* _Data for this exercise_:

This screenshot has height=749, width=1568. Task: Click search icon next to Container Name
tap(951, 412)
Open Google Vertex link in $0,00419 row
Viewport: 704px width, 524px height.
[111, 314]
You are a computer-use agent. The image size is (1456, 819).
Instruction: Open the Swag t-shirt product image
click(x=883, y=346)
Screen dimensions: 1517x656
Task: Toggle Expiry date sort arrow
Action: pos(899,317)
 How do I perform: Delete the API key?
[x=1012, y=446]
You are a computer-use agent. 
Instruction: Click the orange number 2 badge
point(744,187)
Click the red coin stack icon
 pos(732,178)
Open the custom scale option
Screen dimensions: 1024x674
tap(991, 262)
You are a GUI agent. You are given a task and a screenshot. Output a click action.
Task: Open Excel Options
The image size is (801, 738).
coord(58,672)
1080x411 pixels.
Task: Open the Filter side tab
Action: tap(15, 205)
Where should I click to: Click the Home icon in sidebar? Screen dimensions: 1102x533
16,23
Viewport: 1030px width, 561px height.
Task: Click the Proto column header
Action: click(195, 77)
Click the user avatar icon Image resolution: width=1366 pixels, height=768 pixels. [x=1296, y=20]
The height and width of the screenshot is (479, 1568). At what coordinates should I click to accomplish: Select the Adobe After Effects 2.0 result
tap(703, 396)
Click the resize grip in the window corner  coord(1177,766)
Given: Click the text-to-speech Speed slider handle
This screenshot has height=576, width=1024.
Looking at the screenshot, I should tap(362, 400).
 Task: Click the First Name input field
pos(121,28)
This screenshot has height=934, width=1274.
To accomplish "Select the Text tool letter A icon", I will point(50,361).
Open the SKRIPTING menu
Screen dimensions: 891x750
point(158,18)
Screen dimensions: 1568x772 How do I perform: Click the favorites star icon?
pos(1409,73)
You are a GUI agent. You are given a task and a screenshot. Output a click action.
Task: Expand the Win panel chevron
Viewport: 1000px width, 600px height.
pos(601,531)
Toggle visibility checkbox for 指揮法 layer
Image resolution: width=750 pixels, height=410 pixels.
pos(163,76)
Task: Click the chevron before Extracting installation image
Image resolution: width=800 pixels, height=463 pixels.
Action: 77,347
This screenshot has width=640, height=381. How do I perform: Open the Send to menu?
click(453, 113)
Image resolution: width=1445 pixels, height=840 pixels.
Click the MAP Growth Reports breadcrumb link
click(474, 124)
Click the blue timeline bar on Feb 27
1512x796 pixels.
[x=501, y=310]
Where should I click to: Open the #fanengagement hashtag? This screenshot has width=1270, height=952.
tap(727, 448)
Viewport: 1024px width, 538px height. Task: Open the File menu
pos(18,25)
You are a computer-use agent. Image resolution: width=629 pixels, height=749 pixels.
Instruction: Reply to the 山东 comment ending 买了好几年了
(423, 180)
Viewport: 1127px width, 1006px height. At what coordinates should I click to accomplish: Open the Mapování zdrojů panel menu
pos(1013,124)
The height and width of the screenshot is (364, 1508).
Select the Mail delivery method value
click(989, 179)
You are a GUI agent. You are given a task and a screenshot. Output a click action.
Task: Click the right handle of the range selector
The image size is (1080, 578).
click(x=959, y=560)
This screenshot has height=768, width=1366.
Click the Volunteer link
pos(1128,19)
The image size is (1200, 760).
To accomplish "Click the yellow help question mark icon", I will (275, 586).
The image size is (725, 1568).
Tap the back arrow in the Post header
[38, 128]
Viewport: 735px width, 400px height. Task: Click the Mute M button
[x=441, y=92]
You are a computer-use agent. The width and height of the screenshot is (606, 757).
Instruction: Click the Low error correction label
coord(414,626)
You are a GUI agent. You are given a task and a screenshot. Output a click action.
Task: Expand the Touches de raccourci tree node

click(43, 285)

* _Task item_: The expected result is every line above containing the string "chevron".

* _Problem solution_:
Task: Expand the Win panel chevron
Task: Click the chevron before Extracting installation image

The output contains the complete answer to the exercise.